FEDERAL COURT OF AUSTRALIA

 

Zambini v Secretary, Department of Employment and Workplace Relations [2006] FCA 1773



PRACTICE AND PROCEDURE – appeals – Federal Court Rules O 52 r 18 – application for summary dismissal of appeal.


Held: Appeal dismissed.


 


Administrative Appeals Tribunal Act 1975 (Cth), s 44

Federal Court of Australia Act 1976 (Cth), s 25(2B)(aa)

 


 


PETER ZAMBINI v SECRETARY, DEPARTMENT OF EMPLOYMENT AND WORKPLACE RELATIONS

 

 

SAD 253 OF 2006

 

 

 

 

MANSFIELD J

11 DECEMBER 2006

ADELAIDE



IN THE FEDERAL COURT OF AUSTRALIA

 

SOUTH AUSTRALIA DISTRICT REGISTRY

SAD 253 OF 2006

 

ON APPEAL FROM A SINGLE JUDGE OF THE FEDERAL COURT OF AUSTRALIA

 

BETWEEN:

PETER ZAMBINI

Appellant

 

AND:

SECRETARY, DEPARTMENT OF EMPLOYMENT AND WORKPLACE RELATIONS

Respondent

 

 

JUDGE:

MANSFIELD J

DATE OF ORDER:

11 DECEMBER 2006

WHERE MADE:

ADELAIDE

 

ON THE RESPONDENT’S NOTICE OF MOTION OF 16 NOVEMBER 2006THE COURT ORDERS THAT:

 

1.                  The appeal be dismissed.

2.                  The appellant pay to the respondent his costs of the appeal, including the costs of the motion.


Note:    Settlement and entry of orders is dealt with in Order 36 of the Federal Court Rules.

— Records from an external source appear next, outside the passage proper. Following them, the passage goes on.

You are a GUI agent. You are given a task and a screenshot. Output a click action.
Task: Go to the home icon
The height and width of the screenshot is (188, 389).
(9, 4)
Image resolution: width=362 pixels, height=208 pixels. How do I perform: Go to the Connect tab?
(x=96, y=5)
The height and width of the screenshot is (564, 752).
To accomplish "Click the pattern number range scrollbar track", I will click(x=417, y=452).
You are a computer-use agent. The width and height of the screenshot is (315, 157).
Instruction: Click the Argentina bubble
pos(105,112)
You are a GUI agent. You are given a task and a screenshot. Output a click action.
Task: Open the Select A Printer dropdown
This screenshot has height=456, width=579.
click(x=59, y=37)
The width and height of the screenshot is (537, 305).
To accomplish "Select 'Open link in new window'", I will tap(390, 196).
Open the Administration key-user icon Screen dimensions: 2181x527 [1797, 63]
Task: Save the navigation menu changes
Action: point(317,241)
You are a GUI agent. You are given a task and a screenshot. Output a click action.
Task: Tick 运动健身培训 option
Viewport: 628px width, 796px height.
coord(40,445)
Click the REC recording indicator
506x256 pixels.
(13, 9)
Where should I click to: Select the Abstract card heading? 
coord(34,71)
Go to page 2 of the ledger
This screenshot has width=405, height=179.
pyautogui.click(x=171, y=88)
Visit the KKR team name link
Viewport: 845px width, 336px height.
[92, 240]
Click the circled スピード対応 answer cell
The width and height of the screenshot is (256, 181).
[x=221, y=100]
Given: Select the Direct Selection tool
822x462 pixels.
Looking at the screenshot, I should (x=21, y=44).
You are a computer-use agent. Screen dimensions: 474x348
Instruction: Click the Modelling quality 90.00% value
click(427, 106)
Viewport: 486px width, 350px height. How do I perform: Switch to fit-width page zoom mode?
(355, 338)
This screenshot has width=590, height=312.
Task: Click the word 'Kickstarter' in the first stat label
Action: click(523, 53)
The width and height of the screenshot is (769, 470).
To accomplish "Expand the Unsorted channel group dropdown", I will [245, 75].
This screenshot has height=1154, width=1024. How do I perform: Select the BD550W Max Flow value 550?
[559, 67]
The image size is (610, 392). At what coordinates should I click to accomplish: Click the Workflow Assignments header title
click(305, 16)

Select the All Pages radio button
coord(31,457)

IN THE FEDERAL COURT OF AUSTRALIA

 

SOUTH AUSTRALIA DISTRICT REGISTRY

SAD 253 OF 2006

 

ON APPEAL FROM A SINGLE JUDGE OF THE FEDERAL COURT OF AUSTRALIA

 

BETWEEN:

PETER ZAMBINI

Appellant

 

AND:

SECRETARY, DEPARTMENT OF EMPLOYMENT AND WORKPLACE RELATIONS

Respondent

 

 

JUDGE:

MANSFIELD J

DATE:

11 DECEMBER 2006

PLACE:

ADELAIDE


REASONS FOR JUDGMENT

1                     Mr Zambini has for some years received benefits under the Social Security Act 1991 (Cth) (the Act).  He received sickness benefits between 11 August 1993 and 17 October 1995, and has received disability support pension from 19 October 1995 to the present time.  He says he did not want, and does not want, those benefits and that they were granted to him in error.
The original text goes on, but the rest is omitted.